4. General Conventions

Capture those unwritten rules that every contributor eventually learns:

### General
- UTF-8 encoding, LF line endings
- Keep configs minimal and well-commented
- Follow existing patterns in each config directory

Why This Approach Offers Several Benefits

  1. Consistency — AI-generated code matches your project’s existing style from the first suggestion.

  2. Reduced friction — No more back-and-forth corrections. The agent knows your conventions upfront.

  3. Onboarding documentation — Fortunately, this file also helps human contributors understand project norms.

  4. Tool awareness — Agents know which formatters and linters to run, and how to run them.

  5. Context preservation — Unlike chat history that gets lost, AGENTS.md persists with your repository.

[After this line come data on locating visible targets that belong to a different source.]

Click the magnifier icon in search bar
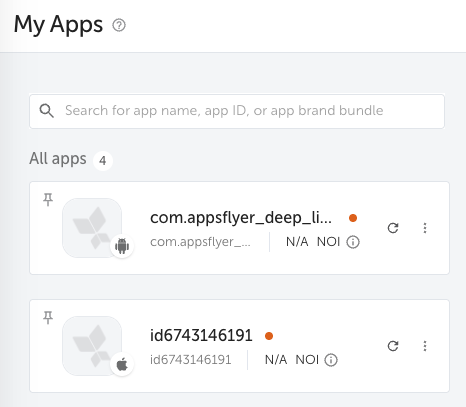Viewport: 466px width, 407px height. 46,111
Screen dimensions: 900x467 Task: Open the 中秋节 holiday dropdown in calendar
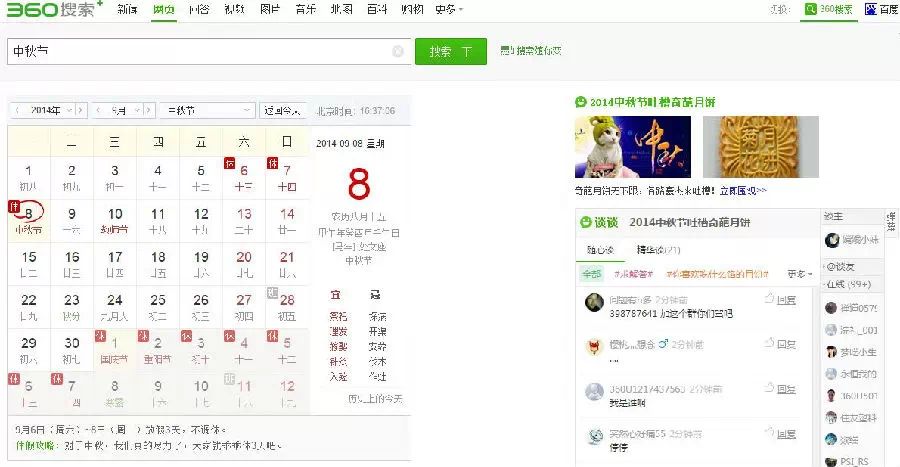click(207, 110)
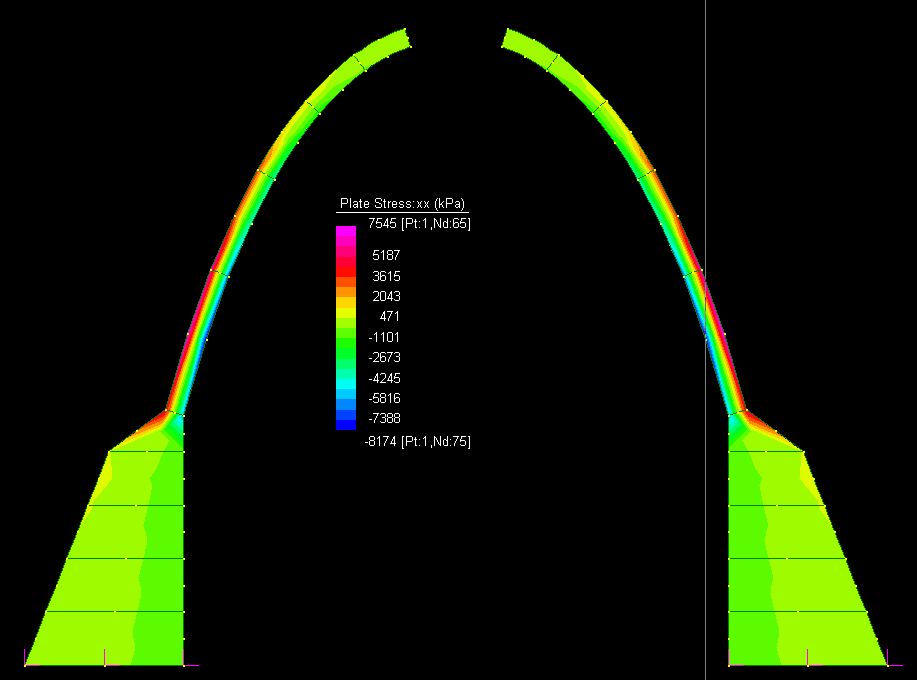Click the maximum value label 7545 [Pt:1,Nd:65]
917x680 pixels.
[x=419, y=223]
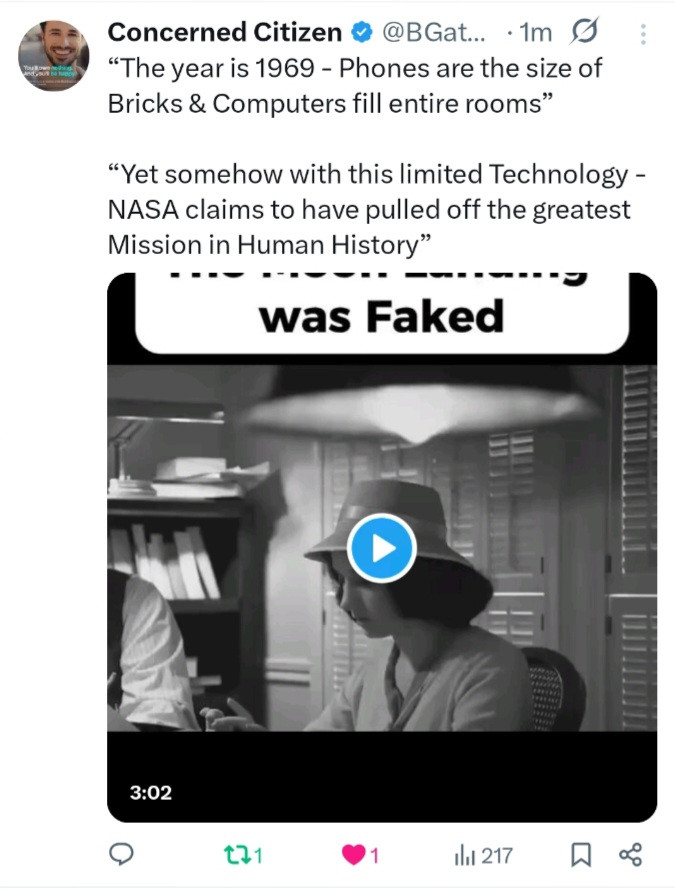Image resolution: width=675 pixels, height=890 pixels.
Task: Click the Concerned Citizen display name
Action: click(x=225, y=32)
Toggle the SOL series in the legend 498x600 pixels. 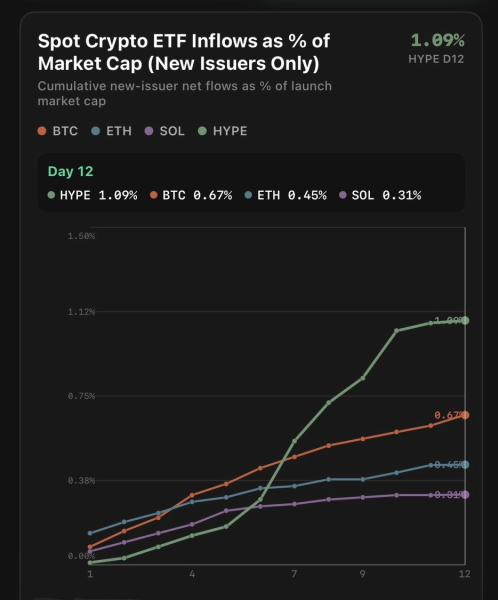pyautogui.click(x=165, y=131)
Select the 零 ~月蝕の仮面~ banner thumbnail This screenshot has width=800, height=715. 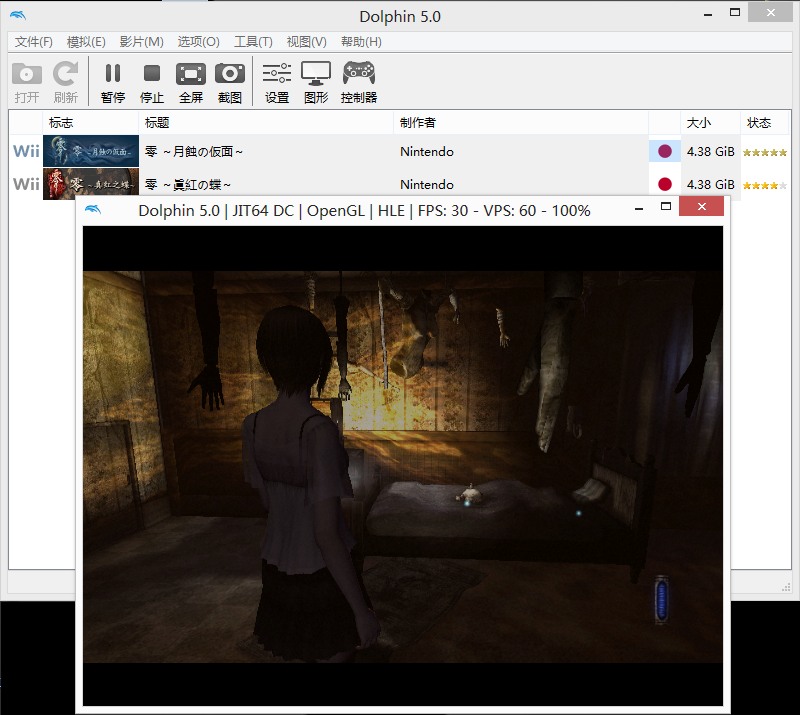tap(91, 152)
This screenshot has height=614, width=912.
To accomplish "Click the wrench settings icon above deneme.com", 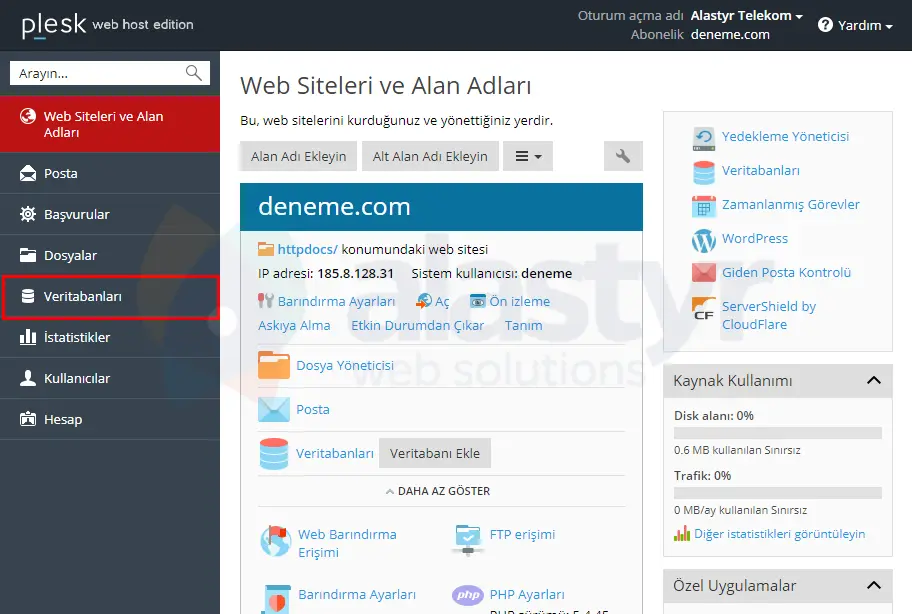I will tap(622, 156).
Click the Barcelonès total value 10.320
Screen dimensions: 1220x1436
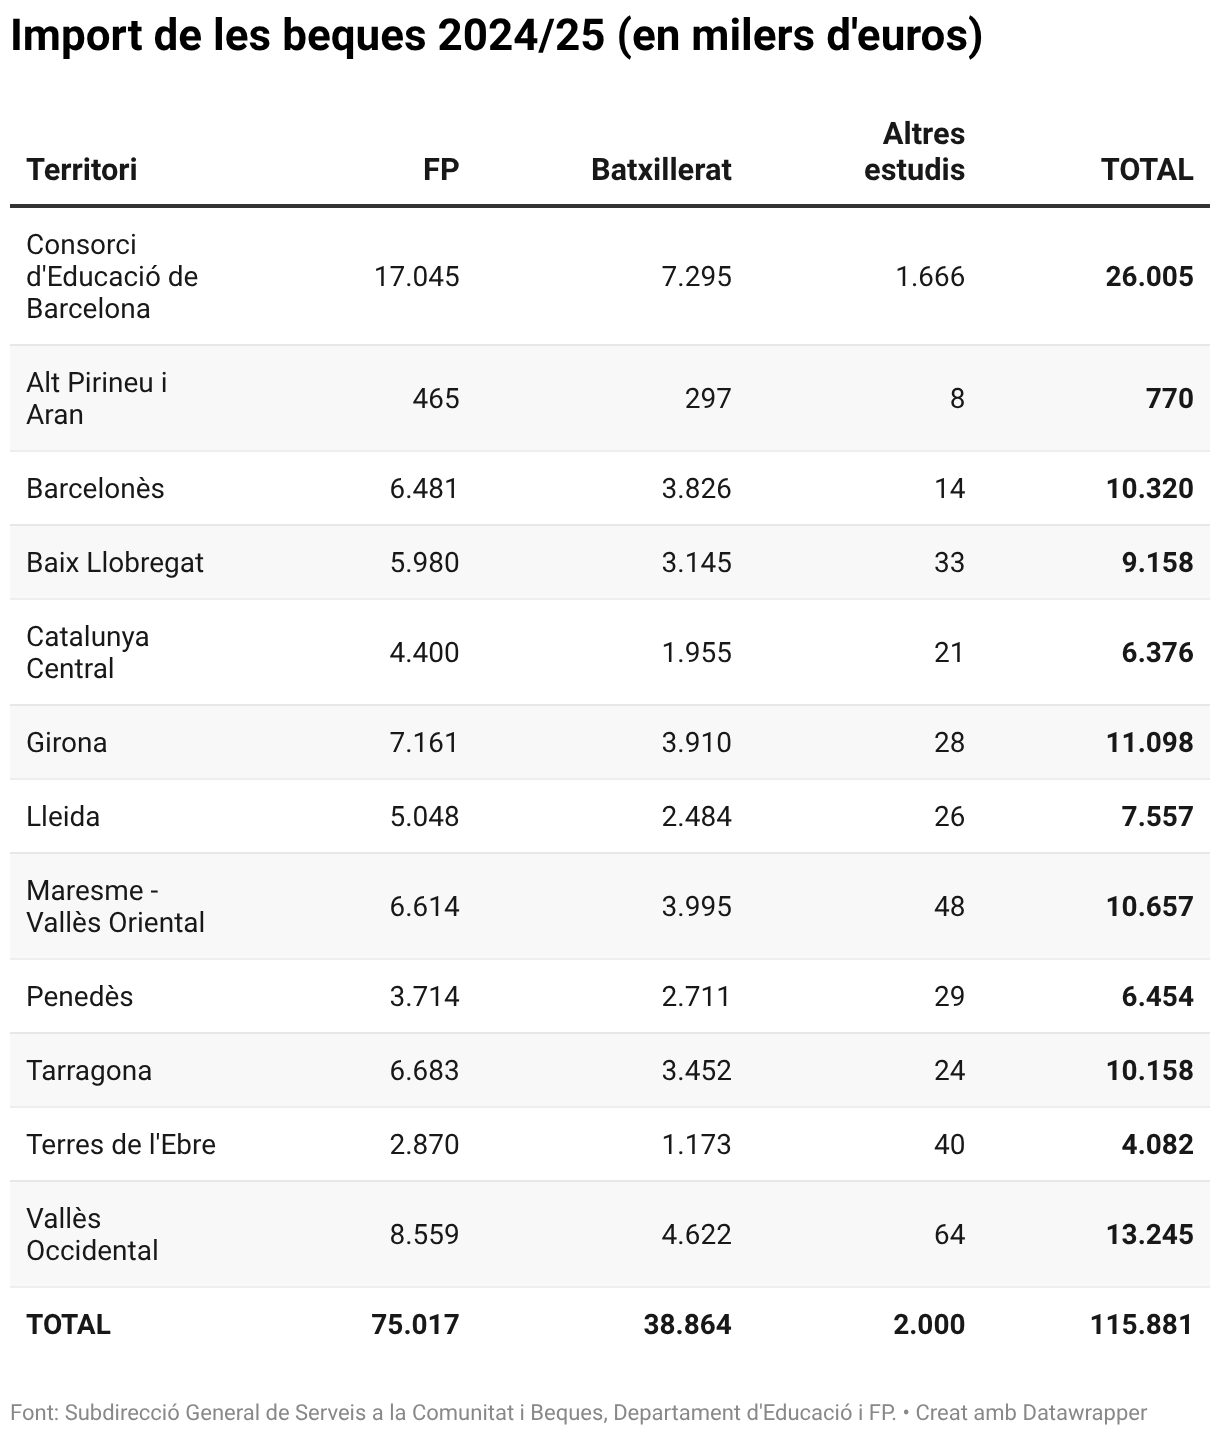tap(1149, 489)
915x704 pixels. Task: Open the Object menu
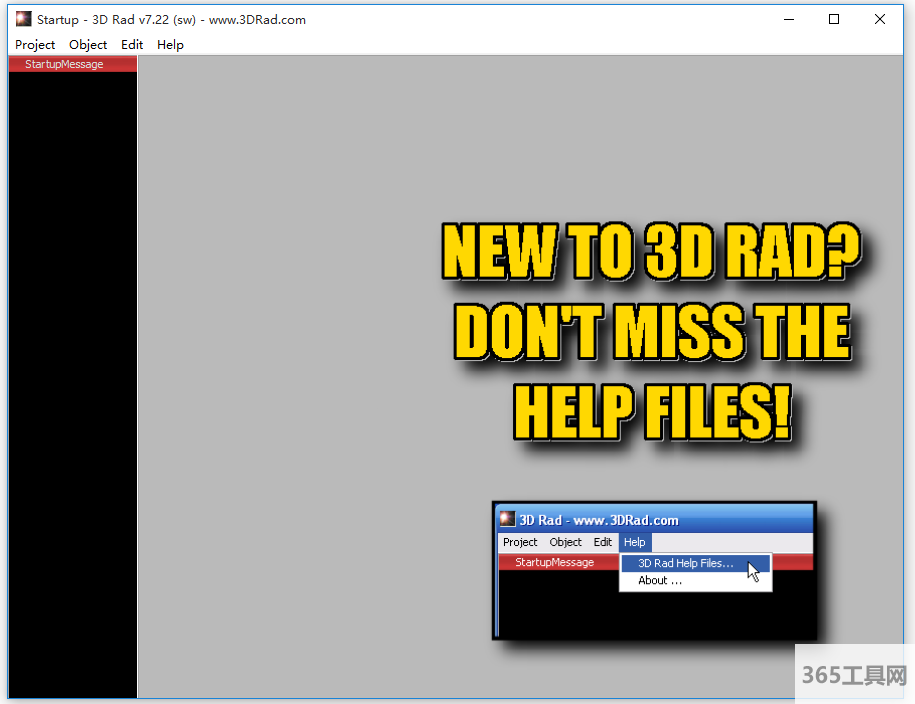[x=88, y=44]
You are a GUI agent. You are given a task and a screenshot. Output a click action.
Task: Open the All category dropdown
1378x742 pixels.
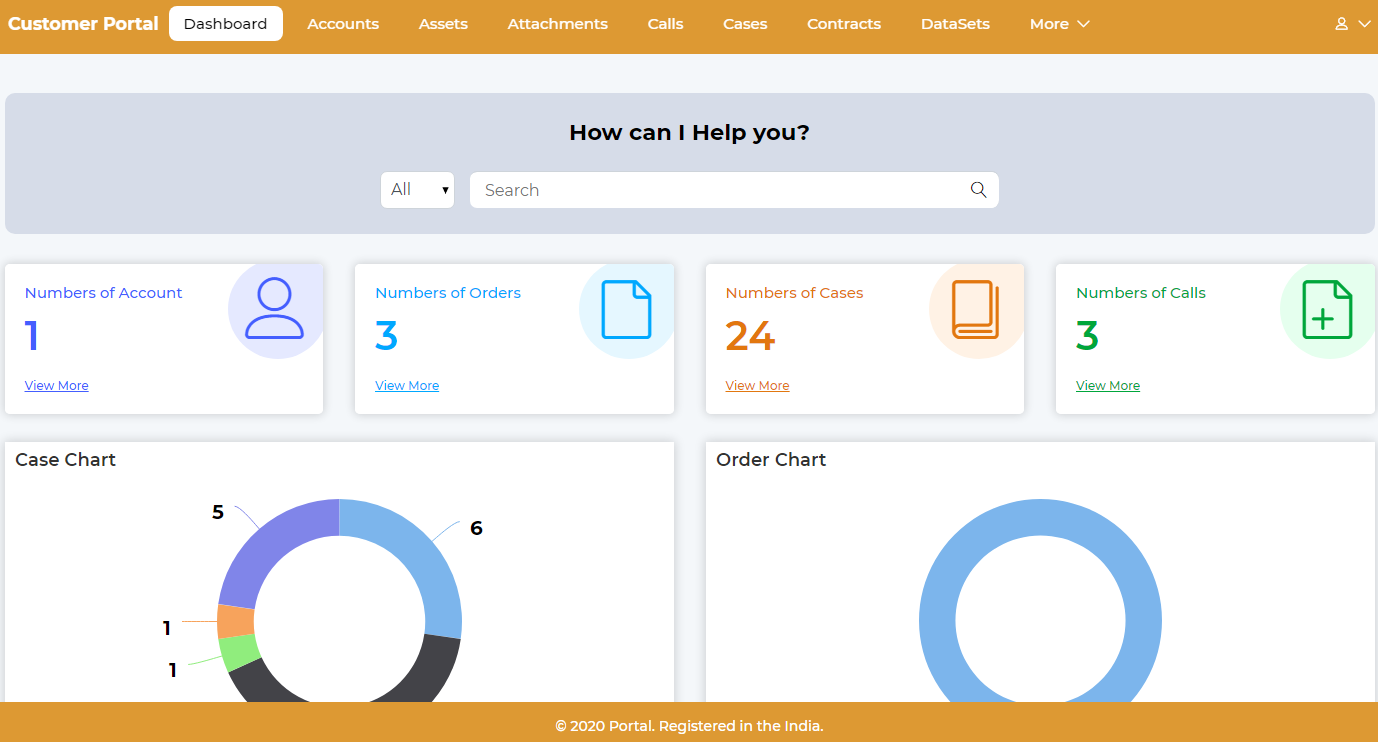(x=417, y=190)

Tips for Writing Effective AGENTS.md

Based on my experience, here’s what makes a difference:

  • Be explicit about what doesn’t exist. “No build system” is useful information.
  • Include actual commands. stylua nvim/.config/nvim/ is better than “use stylua.”
  • Reference config files. Point to stylua.toml or .editorconfig when they exist.
  • Keep it current. Outdated guidance is worse than no guidance.
  • Start small. You can always expand it as you discover gaps.

A Practical Example

Here’s my complete AGENTS.md for a dotfiles repository:

# AGENTS.md - AI Coding Agent Guidelines

## Repository Overview
Personal dotfiles managed with GNU Stow. Each top-level directory
(alacritty/, nvim/, tmux/, etc.) contains config files that get
symlinked to `~/.config/` or `~/`.

## Build/Test Commands
- No build system - this is a configuration-only repository
- To apply configs: `stow <directory>` (e.g., `stow nvim`)
- To remove: `stow -D <directory>`

## Code Style Guidelines

### Lua (Neovim config)
- Formatter: stylua (see `nvim/.config/nvim/stylua.toml`)
- 2 spaces indentation, 120 char line width, Unix line endings
- Prefer single quotes, no call parentheses for simple function calls
- Run: `stylua nvim/.config/nvim/`

### Shell Scripts
- Use shellcheck for linting, shfmt for formatting
- 2 spaces indentation

### General
- UTF-8 encoding, LF line endings
- Keep configs minimal and well-commented
- Follow existing patterns in each config directory

Getting Started

Adding AGENTS.md to your project takes about 10 minutes:

  1. Create AGENTS.md in your repository root
  2. Describe what the project is and how it’s structured
  3. List build/test/deploy commands (or state there are none)
  4. Document your code style rules and preferred tools
  5. Commit and push

That’s it. The next time an AI assistant works in your repo, it will automatically pick up this context. So, if you’re using AI coding assistants regularly, I’d recommend giving AGENTS.md a try. It doesn’t take much time or effort to implement, but increase the quality of the AI results significantly.